Passage provided:
=== Begin Enclosure ===

Under the DAANES, Ayn Issa became a seat of government for the Syrian Democratic Council (SDC), a move intended to enhance Arab representation and participation in governance.

According to Enab Baladi, Ayn Issa benefited after years of neglect under Baʿathist rule from the establishment of a U.S. military base and numerous institutions and councils of the DAANES. The town hosted meetings involving DAANES officials, members of the Global Coalition, and Western representatives, as well as regular sessions of DAANES bodies, including the Interior Authority, Health Authority, Women's Council, and executive councils. Ayn Issa also hosted a “Tribal Forum” attended by tribal leaders and senior DAANES officials.

As a result of this political activity, Ayn Issa came to function as a de facto semi-capital of the DAANES.

=== Ayn Issa refugee camp ===
Since April 2016, the Ayn Issa refugee camp, which is located on the outskirts of the town, has housed approximately 9,000 refugees by July 2018. The camp houses mostly Syrian Internally Displaced Persons (IDPs) from the governorates of Deir ez-Zor and Raqqa.

=== 2019 Turkish offensive into northeastern Syria ===
In the wake of the 2019 Turkish offensive into northeastern Syria, Russian and Assad regime forces entered Ayn Issa on 14 October 2019 and established joint control with the Syrian Democratic Forces (SDF) following an agreement aimed at preventing further Turkish advances in the area.

Turkish advances were stopped in front of Ayn Issa, however, the offensive forced the evacuation of the town, prompting the SDC to relocate its seat of government to Raqqa.

On 8 December 2024, a Turkish drone strike in Ayn Issa killed a family of 11 civilians, including women and children, according to reports by the Syrian Observatory for Human Rights (SOHR) and Hawar News Agency.

=== 2020–21 Ayn Issa clashes ===

On 23 November 2020, clashes broke out between the Turkish-backed Syrian National Army (SNA) and SDF near Ayn Issa. On December 1, Lebanon's al-Akhbar newspaper reported that the SDF managed to ambush Turkish-backed forces, killing 30 fighters.

=== End Enclosure ===

Exercise data:
=== Begin Enclosure ===

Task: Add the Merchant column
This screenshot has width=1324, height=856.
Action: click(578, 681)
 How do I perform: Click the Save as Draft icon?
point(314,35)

=== End Enclosure ===

Directions:
List the DAANES bodies that the passage on Ayn Issa says held regular sessions in the town.

Expected answer:
Interior Authority, Health Authority, Women's Council, executive councils